Martin Schmidt studied mathematics at the Leibniz University Hannover (Germany) and received his diploma in 2008. Afterward, he got his PhD at the Leibniz University Hannover in 2013 under the supervision of Marc Steinbach. In 2018, Martin became a junior professor at the Friedrich-Alexander-University Erlangen-Nürnberg (Germany). In 2019, he moved to Trier, where he is now a full professor for nonlinear optimization. Martin wrote approximately 100 papers and book chapters dealing with diverse aspects of continuous and mixed-integer optimization with a special emphasis on bilevel optimization and applications addressing energy markets.

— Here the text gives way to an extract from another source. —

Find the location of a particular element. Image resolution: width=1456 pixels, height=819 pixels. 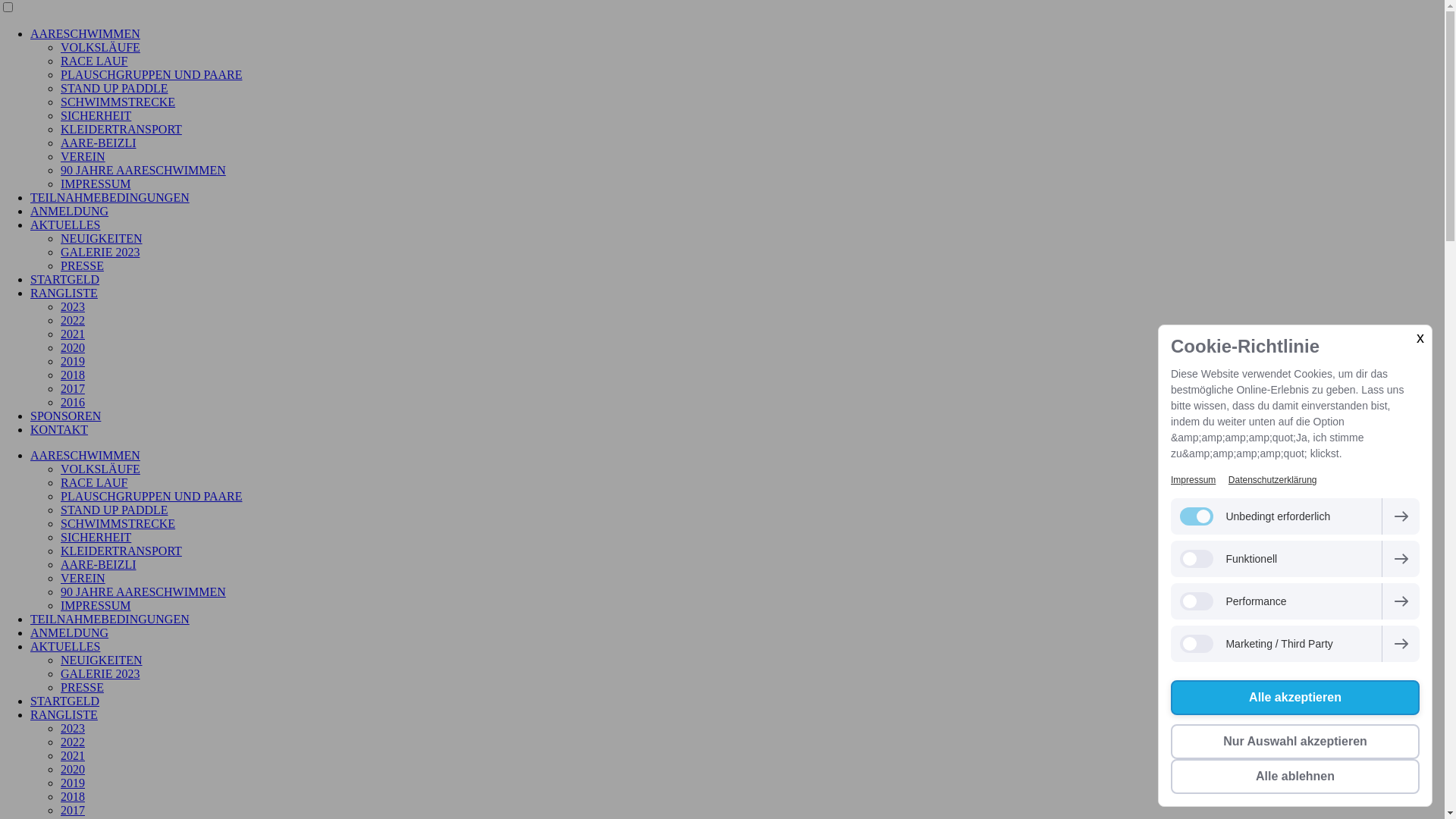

Matchmaking bilevel and Γ-robust optimization
Robust optimization is a prominent approach in optimization to deal with uncertainties in the data of the optimization problem by hedging against the worst-case realization of the uncertain event. Doing this usually leads to a multilevel structure of the mathematical formulation that is very similar to what we are used to consider in bilevel optimization. Hence, these two fields are closely related but the study of their combination is still in its infancy. In this talk, we show how branch-and-cut methods can be derived for solving discrete bilevel problems in which the follower tackles uncertainties in a Γ-robust way. Moreover, we discuss structural results showing that the Γ-robust bilevel problem can be solved by solving a polynomial set of nominal, i.e., certain, bilevel problems. By doing so, we generalize the famous result by Bertsimas and Sim for combinatorial optimization to combinatorial bilevel optimization.

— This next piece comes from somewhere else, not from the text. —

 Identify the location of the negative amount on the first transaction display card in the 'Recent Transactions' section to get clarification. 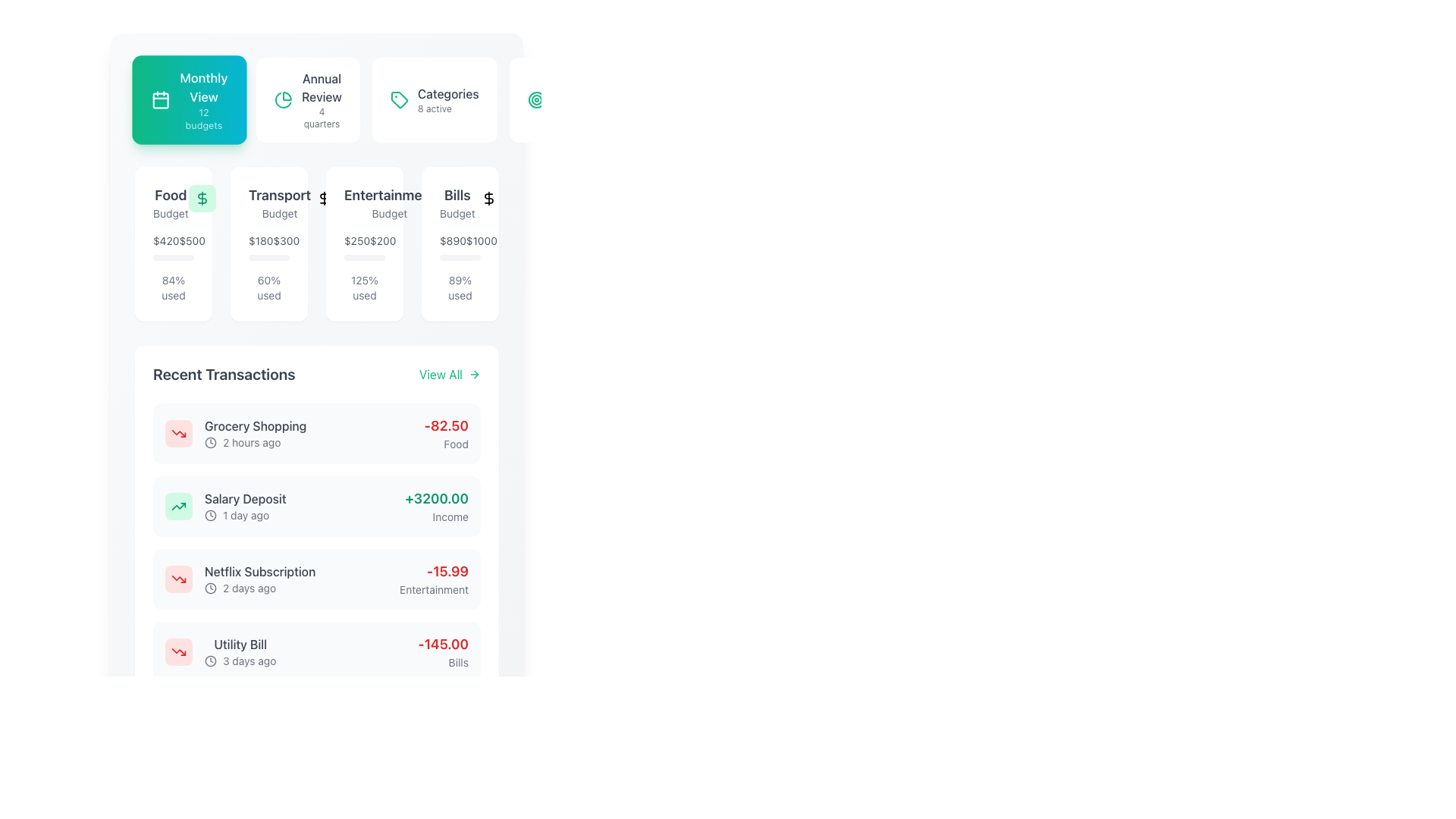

The talk is based on joint work with Yasmine Beck and Ivana Ljubić.
Jane Juan Ye
Jane J. Ye is a professor at the University of Victoria (British Columbia, Canada) working in the areas of nonsmooth optimization and variational analysis with a strong focus on bilevel optimization and its applications. She received her bachelor degree in mathematics back in 1982 from the Xiamen University (Fujian, China) before moving to the Dalhousie University Halifax (Nova Scotia, Canada) in 1984 where she completed her PhD in 1990 under supervision of Michael A. H. Dempster. Afterwards, Jane became a postdoctoral fellow at the Université de Montréal (Québec, Canada) under supervision of Francis H. Clarke. In 1992, she moved to the University of Victoria (British Columbia, Canada) for an assistant professorship which has been turned into a full professorship in 2002. Jane received the Krieger-Nelson Prize of the Canadian Mathematical Society in 2015. She authored or coauthored more than 100 papers and book chapters dealing with the theoretical and numerical treatment of continuous optimization problems. Her special interest lies in complementarity-type and bilevel optimization.

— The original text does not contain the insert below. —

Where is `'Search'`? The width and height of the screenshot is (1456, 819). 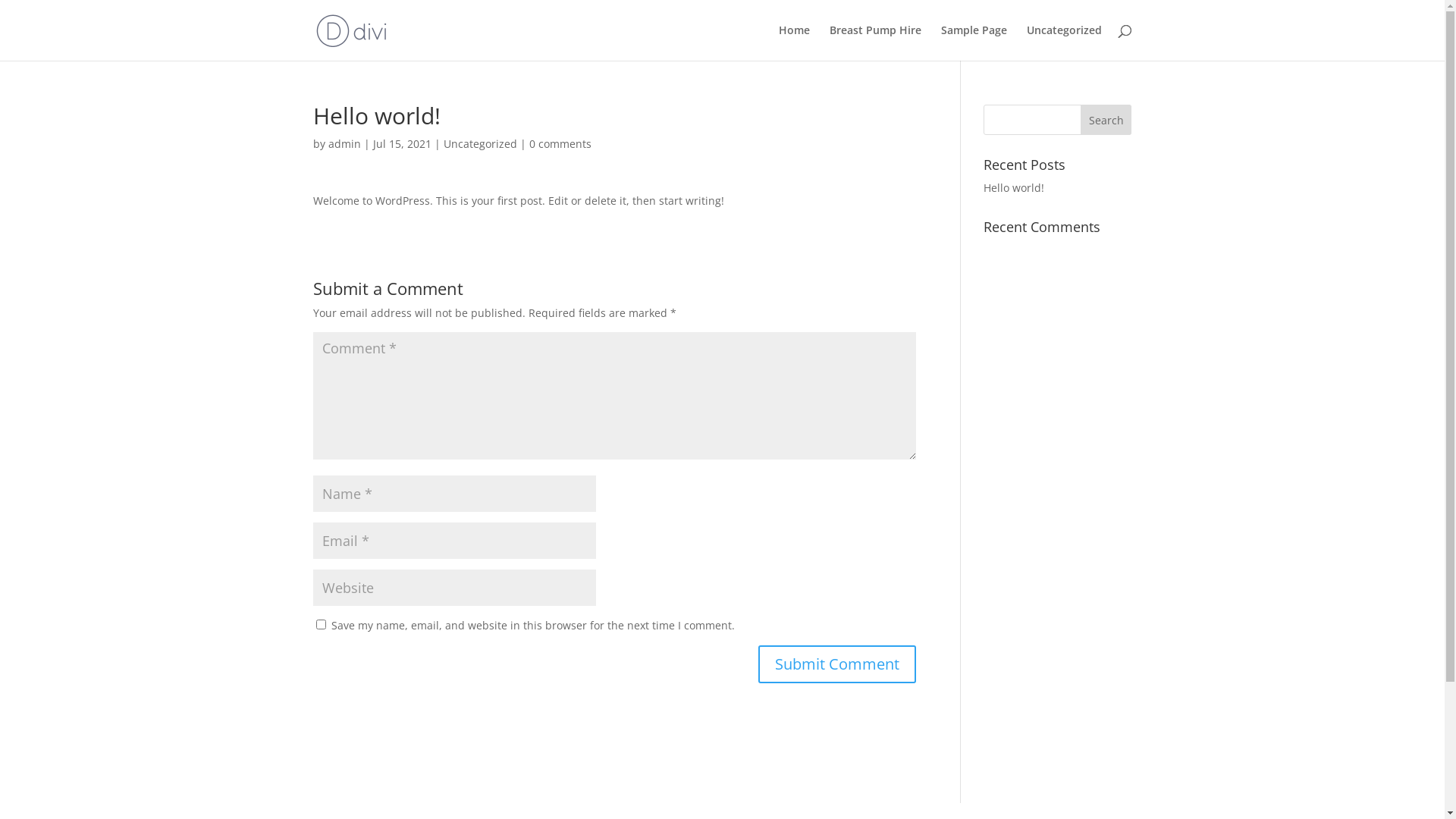 'Search' is located at coordinates (1106, 119).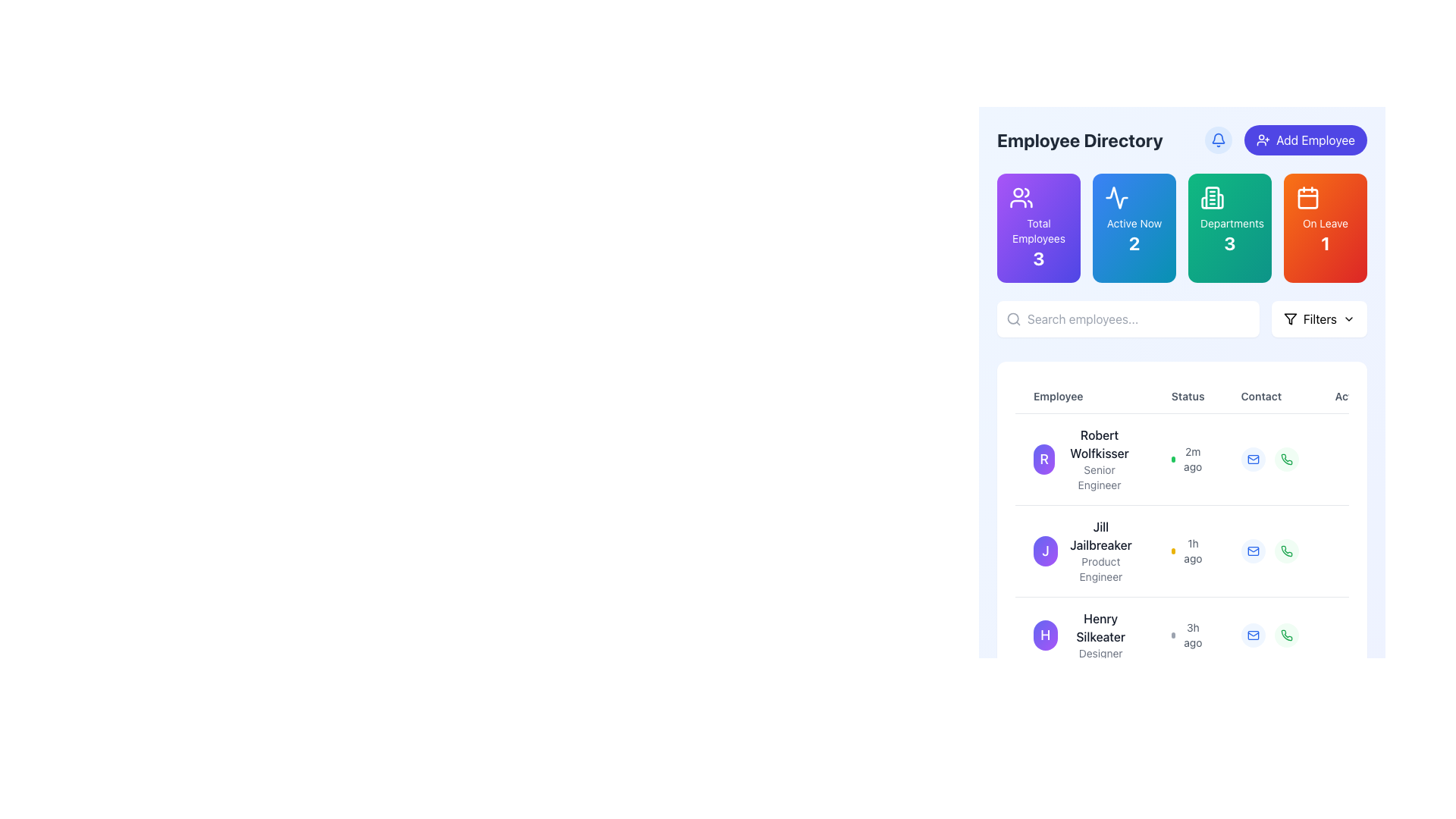 The height and width of the screenshot is (819, 1456). Describe the element at coordinates (1134, 223) in the screenshot. I see `'Active Now' label displayed at the top center of the rounded rectangular card containing a gradient from blue to cyan, which is positioned above the numeric value '2'` at that location.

Recent developments in solving bilevel programming problems
A bilevel optimization problem is a sequence of two optimization problems where the constraint region of the upper-level problem is determined implicitly by the solution set to the lower-level problem. It can be used to model a two-level hierarchical system where the two decision makers have different objectives and make their decisions on different levels of hierarchy. Recently, more and more applications including those in machine learning have been modeled as bilevel optimization problems. In this talk, I will report some recent developments in optimality conditions and numerical algorithms for solving this class of very difficult optimization problems.